No se veía ninguna pieza de caza en aquella región
quemada por el sol; pero Diego tuvo la fortuna de derribar una pareja de perameles obesula, especie de ardillas blanquecinas, que estaban ocultas entre las ramas de un plátano silvestre, y Herrera encontró tres o cuatro de aquellas raíces bulbosas y suculentas llamadas warrang.
En las costas meridionales de los grandes lagos de Hower hicieron un alto para tomar unas horas de descanso, pues los cuatro estaban agotados y hambrientos. Aquella noche habían recorrido unas cuarenta millas y materialmente ya no podían más.
Para no dejarse sorprender por los australianos, que tal vez habían conseguido rodear el bosque incendiado, se ocultaron entre un espeso cañaveral que cubría una lengua de tierra fangosa y se adentraba en los lagos unos centenares de metros, y allí encendieron fuego y prepararon la comida.

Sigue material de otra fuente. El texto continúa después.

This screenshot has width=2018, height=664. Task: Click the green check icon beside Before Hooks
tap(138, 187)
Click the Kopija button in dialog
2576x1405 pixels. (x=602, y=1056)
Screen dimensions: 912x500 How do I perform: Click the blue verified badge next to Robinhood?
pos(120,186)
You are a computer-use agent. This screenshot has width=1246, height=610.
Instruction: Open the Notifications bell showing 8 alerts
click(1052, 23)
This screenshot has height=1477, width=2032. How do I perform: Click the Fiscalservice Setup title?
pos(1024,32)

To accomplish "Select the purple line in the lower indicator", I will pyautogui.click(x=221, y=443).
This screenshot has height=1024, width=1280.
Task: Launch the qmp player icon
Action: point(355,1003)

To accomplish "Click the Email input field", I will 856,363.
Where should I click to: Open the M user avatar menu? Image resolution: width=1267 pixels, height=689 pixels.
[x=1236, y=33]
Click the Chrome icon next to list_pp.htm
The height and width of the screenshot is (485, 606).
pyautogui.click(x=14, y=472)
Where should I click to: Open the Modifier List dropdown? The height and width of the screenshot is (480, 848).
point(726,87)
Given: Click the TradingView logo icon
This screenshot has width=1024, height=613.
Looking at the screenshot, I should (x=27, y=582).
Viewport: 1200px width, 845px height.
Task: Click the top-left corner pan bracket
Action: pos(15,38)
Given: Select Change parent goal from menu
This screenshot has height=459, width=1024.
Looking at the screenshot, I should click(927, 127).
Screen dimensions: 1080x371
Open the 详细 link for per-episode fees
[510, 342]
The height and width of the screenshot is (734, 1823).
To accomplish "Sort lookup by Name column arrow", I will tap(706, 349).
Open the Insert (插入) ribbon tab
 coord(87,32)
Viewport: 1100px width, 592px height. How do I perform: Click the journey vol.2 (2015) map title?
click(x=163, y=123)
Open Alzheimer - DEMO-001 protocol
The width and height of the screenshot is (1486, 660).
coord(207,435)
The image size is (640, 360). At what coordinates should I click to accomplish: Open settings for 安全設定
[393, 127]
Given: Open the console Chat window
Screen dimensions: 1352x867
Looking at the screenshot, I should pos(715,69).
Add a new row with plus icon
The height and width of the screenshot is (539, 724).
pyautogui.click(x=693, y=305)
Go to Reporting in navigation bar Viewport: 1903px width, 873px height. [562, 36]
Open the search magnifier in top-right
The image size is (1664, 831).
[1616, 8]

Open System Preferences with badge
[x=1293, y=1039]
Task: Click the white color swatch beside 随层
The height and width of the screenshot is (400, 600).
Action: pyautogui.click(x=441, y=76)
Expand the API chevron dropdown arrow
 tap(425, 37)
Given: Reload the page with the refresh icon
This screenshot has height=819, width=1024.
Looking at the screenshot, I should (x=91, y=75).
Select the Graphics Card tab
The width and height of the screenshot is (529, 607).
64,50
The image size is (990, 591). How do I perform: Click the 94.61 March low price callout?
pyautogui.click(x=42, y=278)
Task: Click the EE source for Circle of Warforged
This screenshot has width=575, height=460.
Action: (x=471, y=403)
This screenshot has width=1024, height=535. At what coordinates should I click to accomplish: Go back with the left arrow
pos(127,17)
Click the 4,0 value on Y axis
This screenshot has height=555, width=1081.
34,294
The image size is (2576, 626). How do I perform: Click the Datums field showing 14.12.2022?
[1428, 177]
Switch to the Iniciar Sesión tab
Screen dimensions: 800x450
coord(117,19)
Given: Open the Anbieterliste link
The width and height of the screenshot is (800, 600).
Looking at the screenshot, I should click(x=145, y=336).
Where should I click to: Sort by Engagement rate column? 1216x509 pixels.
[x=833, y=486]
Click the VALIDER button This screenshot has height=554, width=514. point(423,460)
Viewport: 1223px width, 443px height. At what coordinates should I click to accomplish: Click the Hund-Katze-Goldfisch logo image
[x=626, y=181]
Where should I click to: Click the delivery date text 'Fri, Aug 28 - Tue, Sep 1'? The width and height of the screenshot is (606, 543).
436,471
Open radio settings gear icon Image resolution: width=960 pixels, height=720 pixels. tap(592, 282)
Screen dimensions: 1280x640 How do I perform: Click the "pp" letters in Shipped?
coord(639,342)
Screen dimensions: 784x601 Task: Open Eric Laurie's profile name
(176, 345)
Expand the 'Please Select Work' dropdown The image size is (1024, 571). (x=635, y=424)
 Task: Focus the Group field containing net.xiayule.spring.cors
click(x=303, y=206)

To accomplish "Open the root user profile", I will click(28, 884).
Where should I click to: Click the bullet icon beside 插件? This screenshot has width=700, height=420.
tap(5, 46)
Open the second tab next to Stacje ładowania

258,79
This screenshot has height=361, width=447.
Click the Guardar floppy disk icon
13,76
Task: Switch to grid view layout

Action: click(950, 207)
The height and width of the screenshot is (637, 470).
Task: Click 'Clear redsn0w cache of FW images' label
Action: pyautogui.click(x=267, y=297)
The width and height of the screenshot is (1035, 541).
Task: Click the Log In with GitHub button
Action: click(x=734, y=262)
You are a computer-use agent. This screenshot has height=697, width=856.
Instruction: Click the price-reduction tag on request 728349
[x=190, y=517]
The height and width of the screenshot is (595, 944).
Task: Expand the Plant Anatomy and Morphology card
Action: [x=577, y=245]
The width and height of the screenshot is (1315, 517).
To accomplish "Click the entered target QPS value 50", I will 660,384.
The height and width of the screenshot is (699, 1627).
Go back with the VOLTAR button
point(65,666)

Mientras comían, ningún australiano apareció por las áridas llanuras del sur, ni se oyó ningún grito lejano que anunciase la proximidad de los perseguidores. Diego empezaba a tranquilizarse y a pensar que los salvajes habían renunciado a la venganza; en cambio, el doctor empezaba a inquietarse. Temía al miserable Niro, pues le sabía capaz de todo.
—Nos esperará en algún lugar de la costa —dijo a sus compañeros—. Conoce el lugar de la cita con el yate y temo que nos prepare una sorpresa.
—¿Cree posible que nos adelante para llegar antes que nosotros? —preguntó Cardozo.
—Sí, jovencito —dijo el doctor—. A pesar de nuestros esfuerzos y de la ventaja que llevamos, no podemos competir con esos endiablados australianos.
—Son auténticos caballos —dijo Herrera—. En pocos días recorren distancias increíbles.
—Si Coco espera tendernos una emboscada, tanto mejor —dijo Diego—. No me gustaría abandonar este continente sin haber ajustado cuentas.
Permanecieron tres horas en aquel escondite; después reanudaron la marcha en dirección noreste. Estaban ansiosos por alcanzar las costas del golfo de Carpentaria; su misión estaba cumplida y nada tenían ya que hacer allí.
Por la tarde llegaron a orillas del Daly-Waters, río del que se ignora dónde nace y dónde muere, pero lo encontraron seco.
Diego y Cardozo buscaron entre los matorrales, pero no había nada. A falta de otros animales, se dedicaron a las cacatúas, que abundaban, y llevaron una buena provisión al campamento.
Por la noche hicieron guardia por tumos, pero no ocurrió nada. ¿Habían renunciado los australianos a perseguirlos? ¿O los habían ya adelantado y los esperaban en algún lugar? Esto se preguntaban continuamente el doctor y Herrera, quienes estaban cada vez más preocupados.
A la mañana siguiente reanudaron la marcha hacia el río Strangways, que tal vez llevase algo de agua. El territorio que atravesaron era de una aridez espantosa; parecía la continuación de aquel desierto pedregoso que habían superado a fuerza de fatigas.
Las llanuras sucedían a las llanuras, sin árboles ni arbustos; todo era piedra y arena, y ni un solo animal aprovechable. Aquellas tierras desconocidas, tal vez nunca holladas hasta entonces por el pie del blanco, llegaron a dar miedo a los fugitivos, los cuales, Diego incluido, estaban vivamente impresionados.
Hambrientos y sedientos, pues habían agotado los víveres y el agua, caminaban desfallecidos por las vastas llanuras silenciosas y calcinadas por el sol.
Durante tres días avanzaron hacia el norte, o mejor dicho, se arrastraron, pues sus piernas, debilitadas por las largas marchas y por el hambre se resistían a sostenerlos, y tenían que hacer esfuerzos sobrehumanos para no dejarse caer, pues sabían que en tal caso no volverían a levantarse. Al cuarto día, Cardozo, que precedía a sus compañeros, descubrió las copas de unos árboles.
—¡Un bosque! —gritó—. ¡Allí está el río!
Aquel grito tuvo la virtud de reanimar a todo el mundo. Haciendo un esfuerzo desesperado avanzaron tirando unos de otros, y dos horas después caían sobre la orilla del río Strangways, entre cuyas cañas brillaba todavía un poco de agua.